Design Principles for linelist

This vignette outlines the design decisions that have been taken during the development of the linelist R package, and provides some of the reasoning, and possible pros and cons of each decision.

This document is primarily intended to be read by those interested in understanding the code within the package and for potential package contributors.

Scope

linelist provides a lightweight layer to add tags to data.frame columns. This allows:

  • column identification without renaming
  • extra feature for the tagged columns, such as the ability to warn when a tagged column is dropped, or when its data type is incompatible with the expected one.

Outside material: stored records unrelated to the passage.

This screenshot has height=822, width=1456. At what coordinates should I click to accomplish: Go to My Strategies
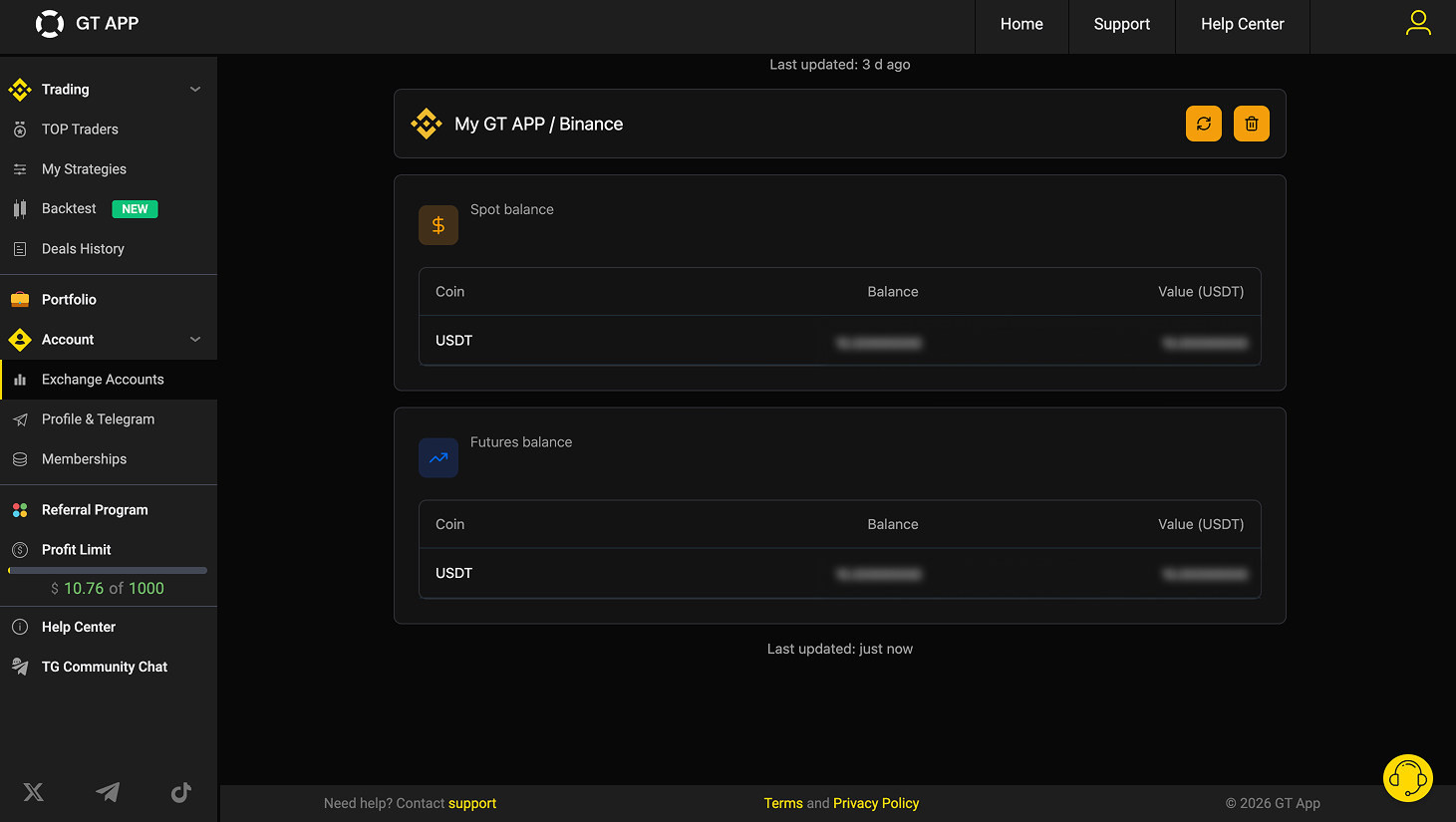click(x=84, y=169)
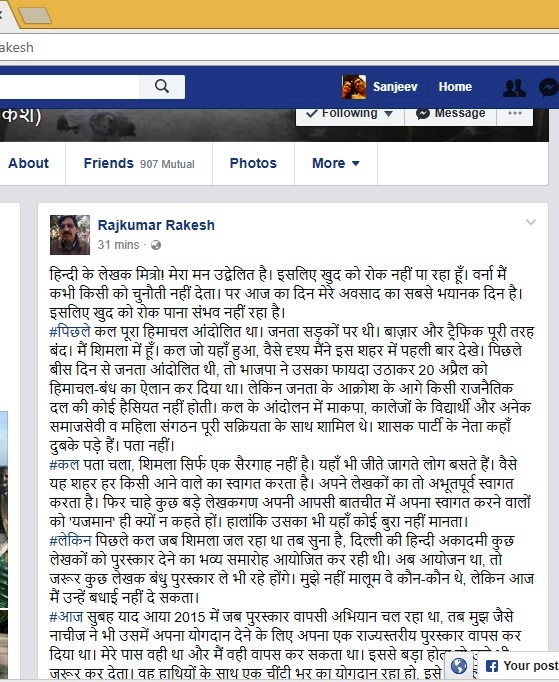Go to Home in the top bar
Image resolution: width=559 pixels, height=682 pixels.
pyautogui.click(x=455, y=87)
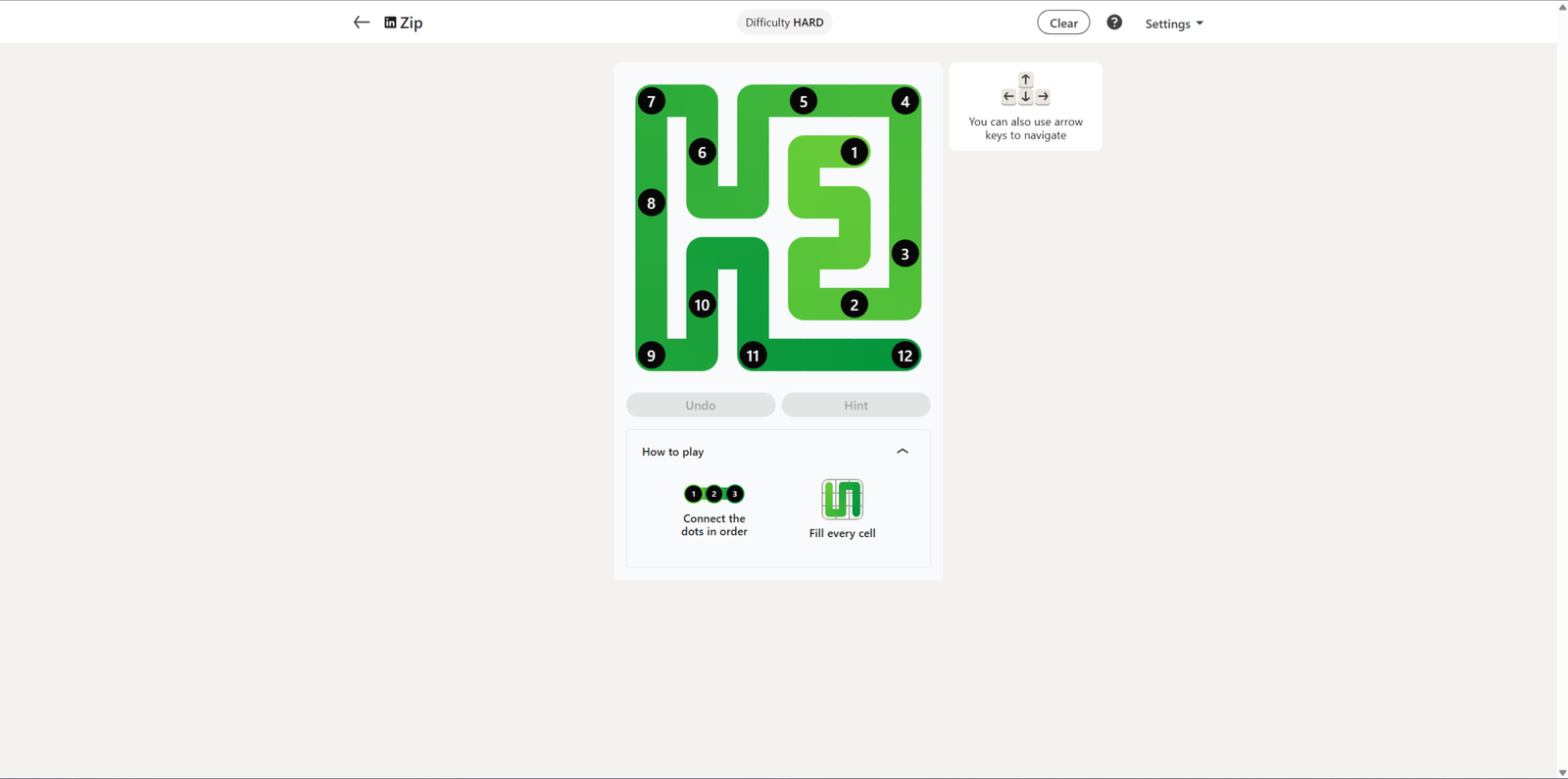Click the Connect the dots illustration
Image resolution: width=1568 pixels, height=779 pixels.
coord(714,494)
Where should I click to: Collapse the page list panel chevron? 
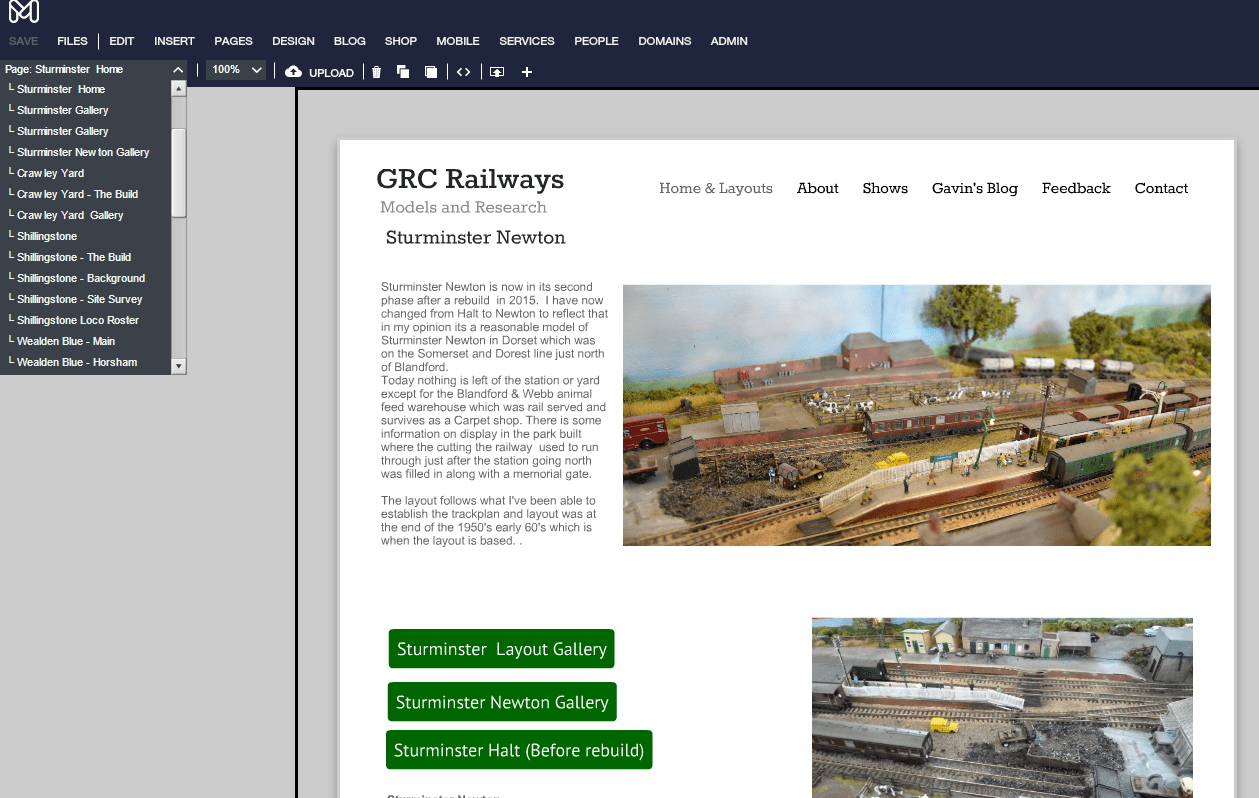[178, 70]
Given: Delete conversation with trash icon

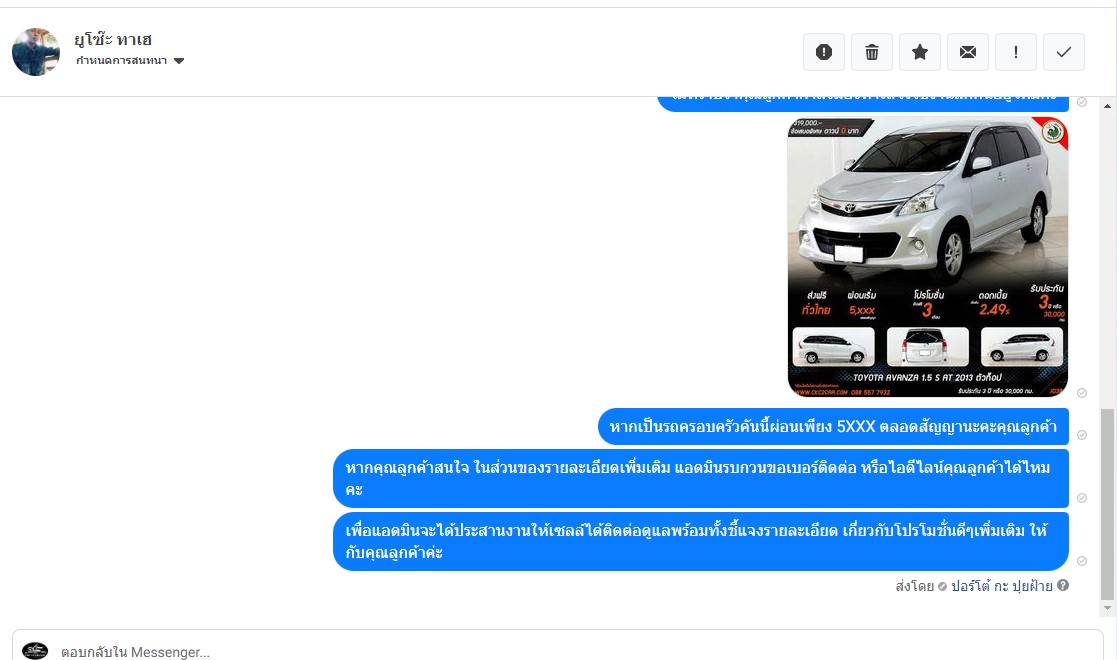Looking at the screenshot, I should pyautogui.click(x=872, y=52).
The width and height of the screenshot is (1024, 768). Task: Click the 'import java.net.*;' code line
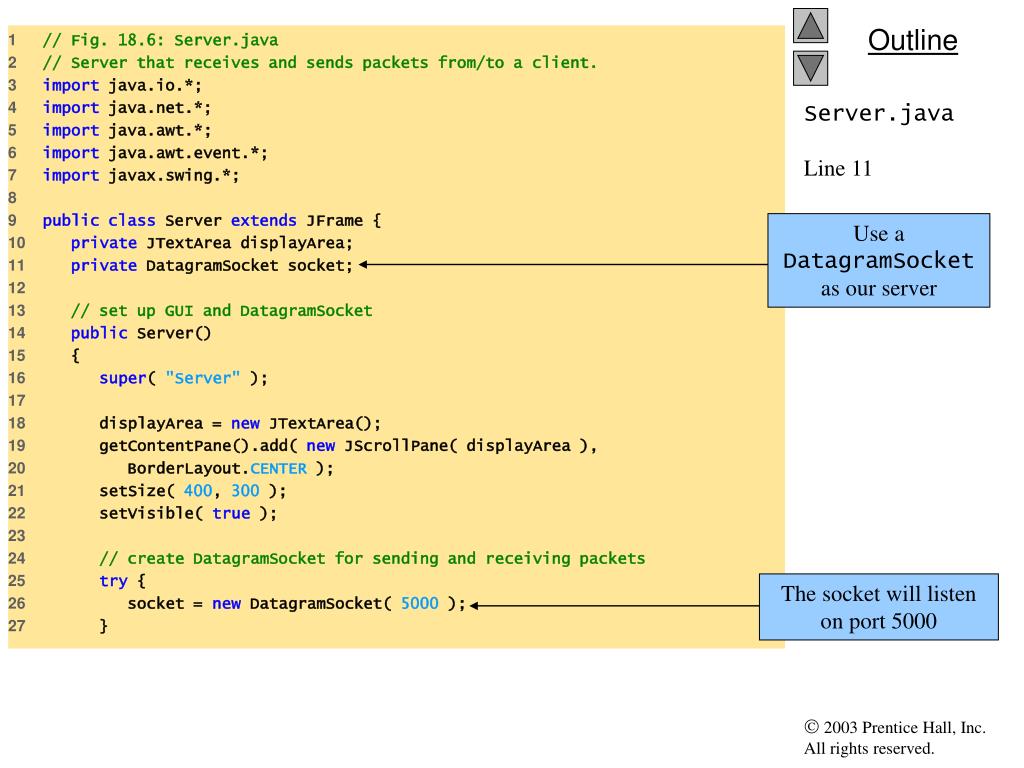(126, 107)
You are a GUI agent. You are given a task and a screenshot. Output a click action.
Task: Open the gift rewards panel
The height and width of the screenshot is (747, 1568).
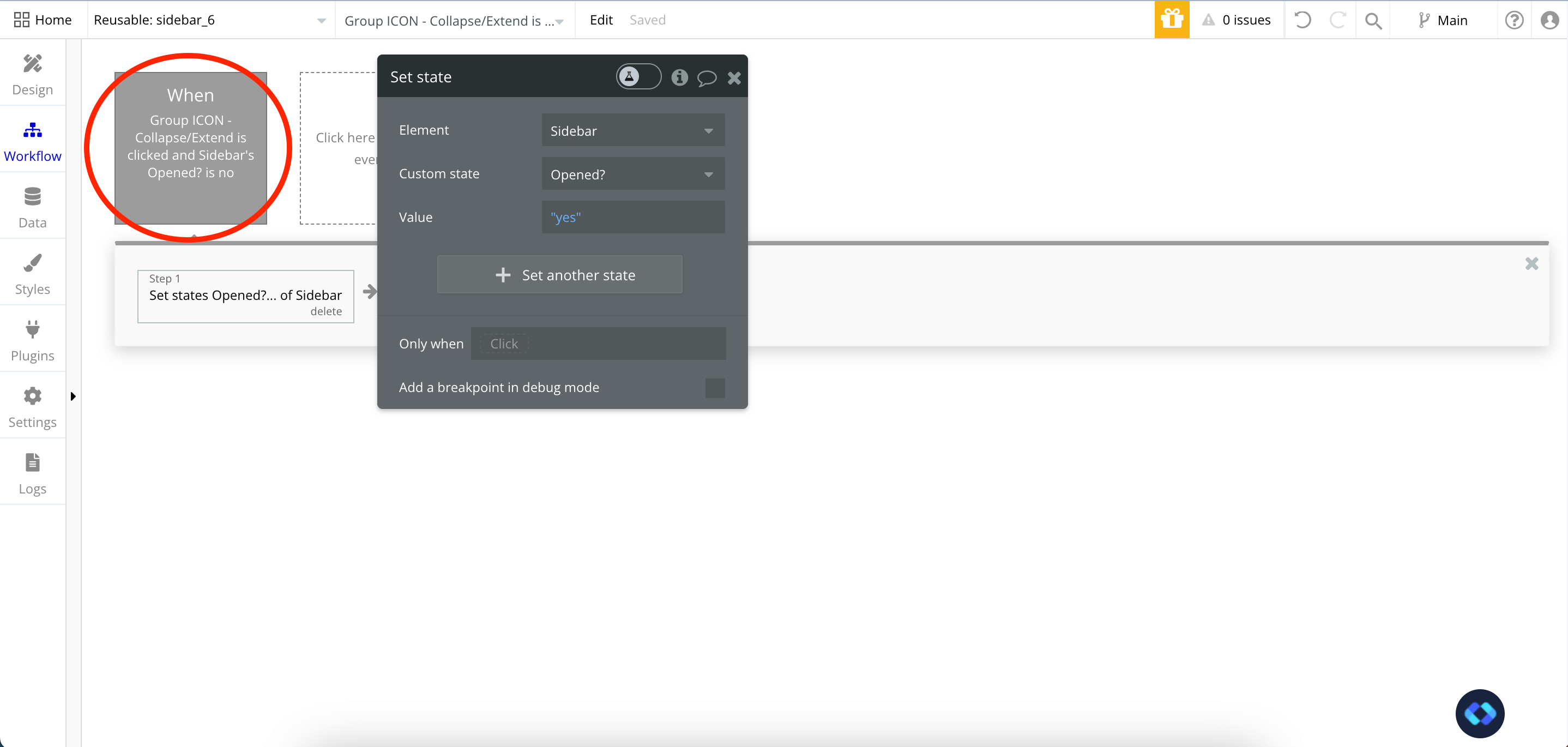(1171, 20)
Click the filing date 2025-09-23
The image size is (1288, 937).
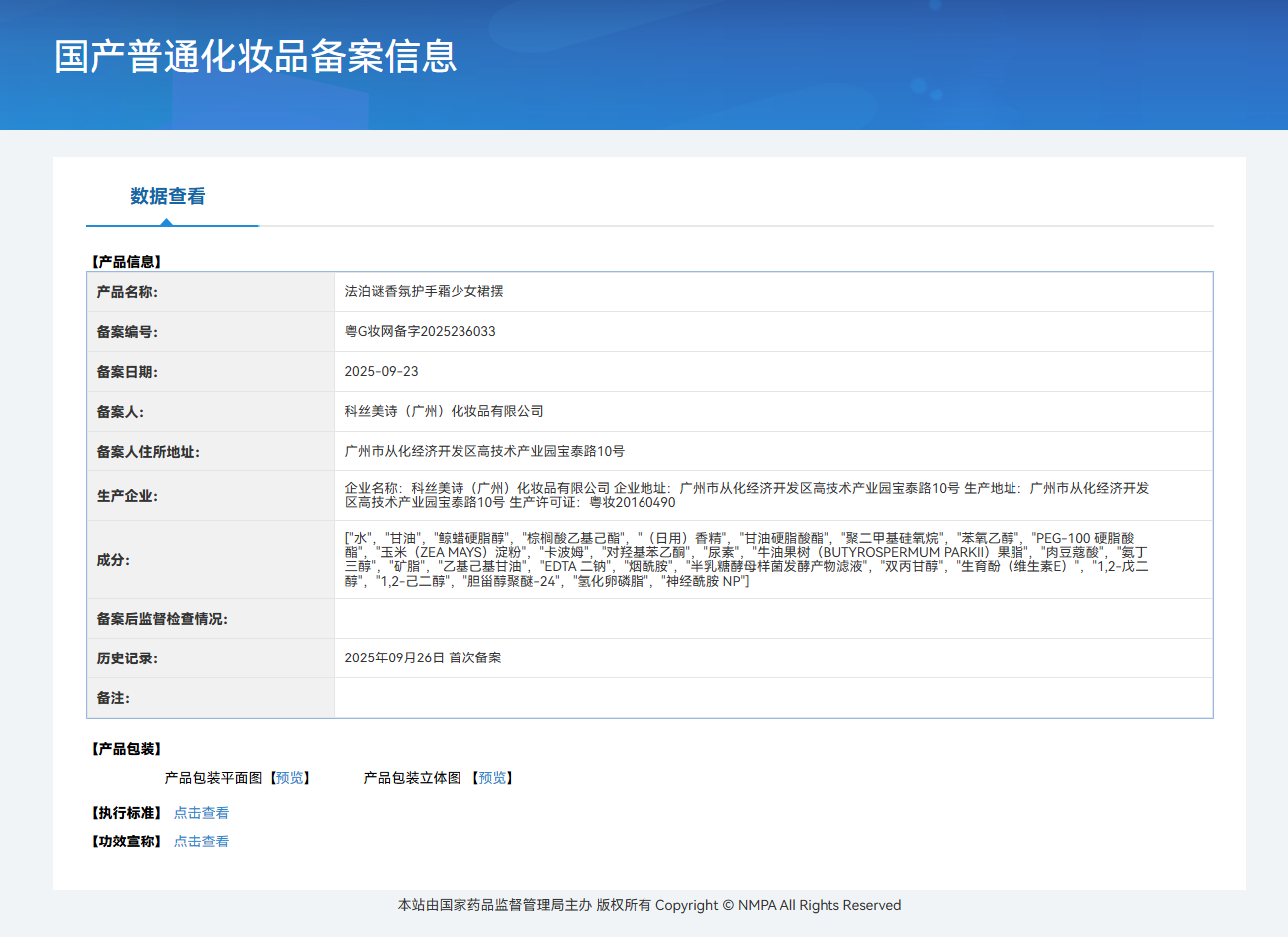381,371
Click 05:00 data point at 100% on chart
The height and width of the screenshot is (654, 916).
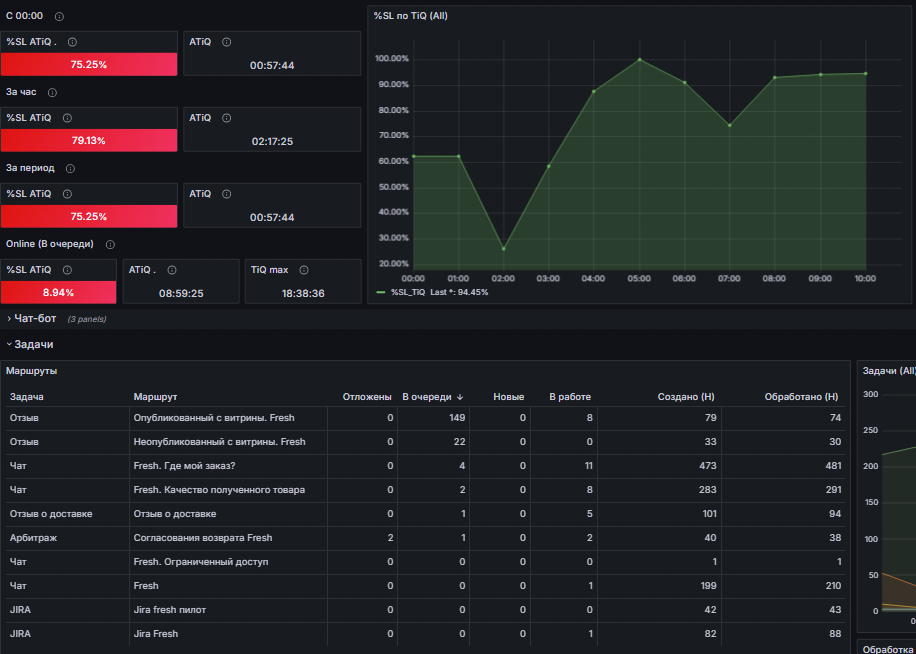click(640, 60)
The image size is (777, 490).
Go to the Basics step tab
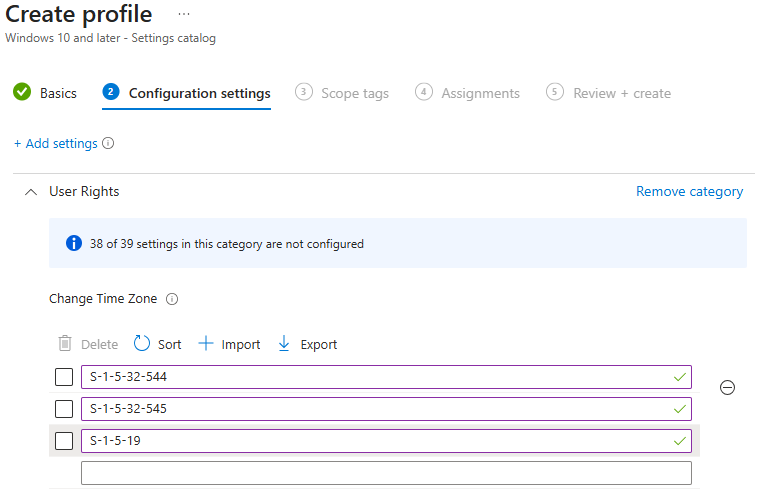click(x=45, y=93)
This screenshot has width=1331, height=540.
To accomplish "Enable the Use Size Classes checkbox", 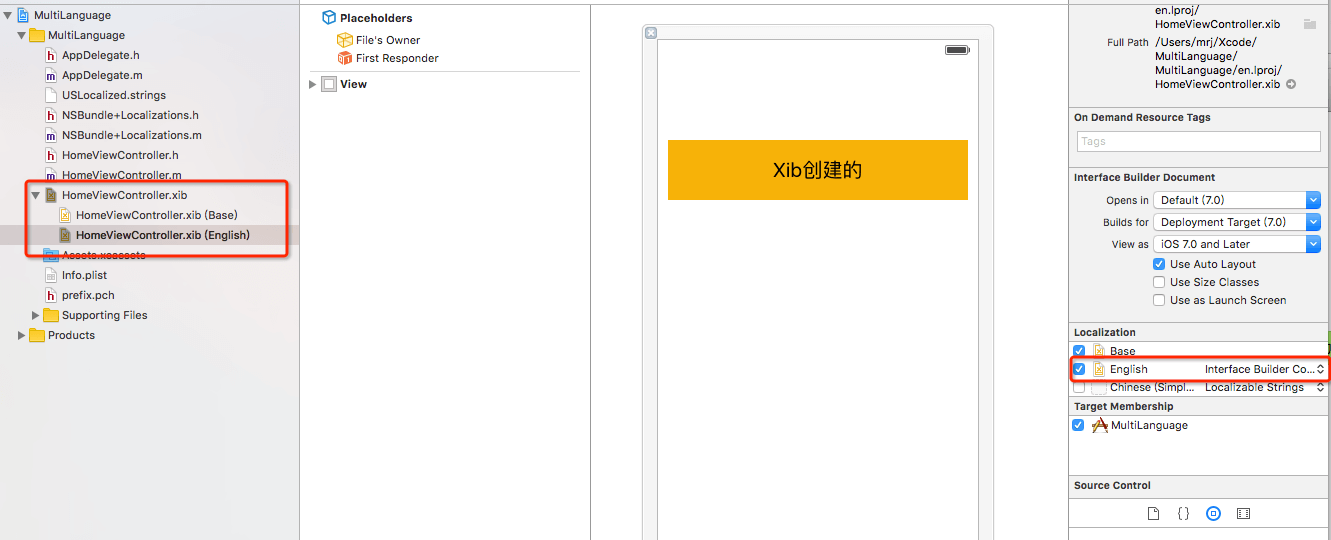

Input/Output/Interoperability

Because of its scope, linelist is intended to provide maximum compatibility with data.frames, or packages defining subclasses of data.frames.

We prefer not adding a new feature, rather than having this feature alter the usual behaviour of a data.frame.

One notable exception to this rule are data.table since they differ too much from the standard data.frame behaviour, which makes it difficult to ensure compatibility.

make_linelist() is the main user-facing function of this package. It takes a data.frame/tibble/X as input as returns an output of class c("linelist", "data.frame")/c("linelist", "tibble")/c("linelist", "X"). As a consequence, differences in behaviour between data.frame and tibble are still present after conversion to a linelist object.

Design decisions

  • Wherever possible, linelist should not provide its own method, but degrade gracefully and rely on the superclass method. This is to ensure that linelist is as compatible as possible with other packages and data types.

Dependencies

Because of its strong interoperability with the tidyverse packages, it is accepted for linelist to depend on low-level tidyverse or r-lib packages, such as rlang, vctrs or tidyselect.